Se estivesse viva, a escritora Clarice Lispector completaria hoje 90 anos! Ontem, fez 33 que ela morreu. 2010 foi um ano praticamente todo dedicado a ela, com muitas homenagens, discussões em torno da sua obra (que são inesgotáveis!), os lançamentos de uma ótima biografia e fotobiografia, peça de teatro, a notícia de um filme que deve ser lançado no ano que vem, um certo oportunismo aqui e ali também, claro, mas o mais importante é que ela foi bastante reverenciada e tenho certeza de que conseguiu arrebatar muitos novos leitores. Pra mim, o resultado foi bastante positivo. Clarice é a minha escritora brasileira favorita (“Eu, enfim, sou brasileira, pronto e ponto”), o que não é nenhuma novidade para quem me conhece ou me lê, mas o que me motivou a escrever o post de hoje foi menos a data em si do que uma informação até banal: a importância da moda na sua vida. A motivação veio de uma entrevista do seu mais novo biógrafo, o norte-americano Benjamin Moser: “A coisa mais engraçada foi que uma loja de moda, J. Crew, batizou um sapato desta estação com o nome de Clarice!”.

Um sapato com o nome de Clarice? Convenhamos, é bastante curioso, não? Já li várias reportagens que dão conta do poder da imagem dela sobre as pessoas. Não raro, esses privilegiados se referem a esse momento como uma espécie de “acontecimento”. A artista plástica Maria Bonomi, por exemplo, que em 1971 Clarice a definiu numa crônica como sua “gêmea de vida” e que tive a oportunidade de conhecer, no ano passado, justifica essa impressão: “Clarice era uma mulher linda. A gente entrava no restaurante e não havia quem não quisesse pagar o almoço”. O editor Pedro Paulo de Sena Madureira concorda: “Quando ela entrava num ambiente, mudava a direção do ar”. E não eram apenas os seus traços exóticos que provocavam esse “reboliço”, mas também a sua permanente elegância. Vaidosa, Clarice provocou ao dizer que preferia que saísse um bom retrato seu no jornal do que os elogios.

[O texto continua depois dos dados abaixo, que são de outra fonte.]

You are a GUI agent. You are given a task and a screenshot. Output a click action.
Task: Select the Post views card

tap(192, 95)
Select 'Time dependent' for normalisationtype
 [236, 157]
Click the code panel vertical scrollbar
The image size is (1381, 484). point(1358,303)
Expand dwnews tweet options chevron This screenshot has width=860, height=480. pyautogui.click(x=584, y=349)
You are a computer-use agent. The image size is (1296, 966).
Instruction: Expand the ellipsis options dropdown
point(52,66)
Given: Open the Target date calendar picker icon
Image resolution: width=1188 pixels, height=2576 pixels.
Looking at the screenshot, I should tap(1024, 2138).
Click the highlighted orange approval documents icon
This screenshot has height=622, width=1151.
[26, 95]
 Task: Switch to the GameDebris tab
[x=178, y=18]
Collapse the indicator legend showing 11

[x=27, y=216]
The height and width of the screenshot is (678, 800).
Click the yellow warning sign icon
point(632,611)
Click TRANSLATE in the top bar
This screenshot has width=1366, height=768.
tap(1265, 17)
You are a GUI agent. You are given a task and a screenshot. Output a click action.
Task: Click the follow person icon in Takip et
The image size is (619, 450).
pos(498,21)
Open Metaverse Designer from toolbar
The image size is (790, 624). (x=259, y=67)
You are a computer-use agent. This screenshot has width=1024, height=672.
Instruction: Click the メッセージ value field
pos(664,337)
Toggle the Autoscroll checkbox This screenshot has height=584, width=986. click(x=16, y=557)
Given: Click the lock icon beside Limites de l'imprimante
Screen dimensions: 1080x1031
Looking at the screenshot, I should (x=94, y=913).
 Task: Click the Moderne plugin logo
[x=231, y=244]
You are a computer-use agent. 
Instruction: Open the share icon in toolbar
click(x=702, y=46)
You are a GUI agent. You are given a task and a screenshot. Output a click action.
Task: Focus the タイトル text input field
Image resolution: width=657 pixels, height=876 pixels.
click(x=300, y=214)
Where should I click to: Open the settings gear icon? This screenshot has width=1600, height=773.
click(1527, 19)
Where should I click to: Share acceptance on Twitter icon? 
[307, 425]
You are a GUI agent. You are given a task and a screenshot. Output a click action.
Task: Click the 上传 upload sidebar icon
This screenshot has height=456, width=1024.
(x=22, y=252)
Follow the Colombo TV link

Quanto a isso, ela não poderia se queixar, afinal sempre se apresentava de forma impecável e as suas imagens nunca deixaram de reforçar o mito. No entanto, a ausência do sorriso em praticamente todas elas tinha uma razão especial. Quem me contou essa história foi a própria escritora Lygia Fagundes Telles, amiga de Clarice. Ambas conversavam também sobre cosméticos e moda: “Clarice uma vez me disse (imitando a língua presa da amiga): Lygia, não sorria nas fotos!, as escritoras precisam ser levadas a sério”.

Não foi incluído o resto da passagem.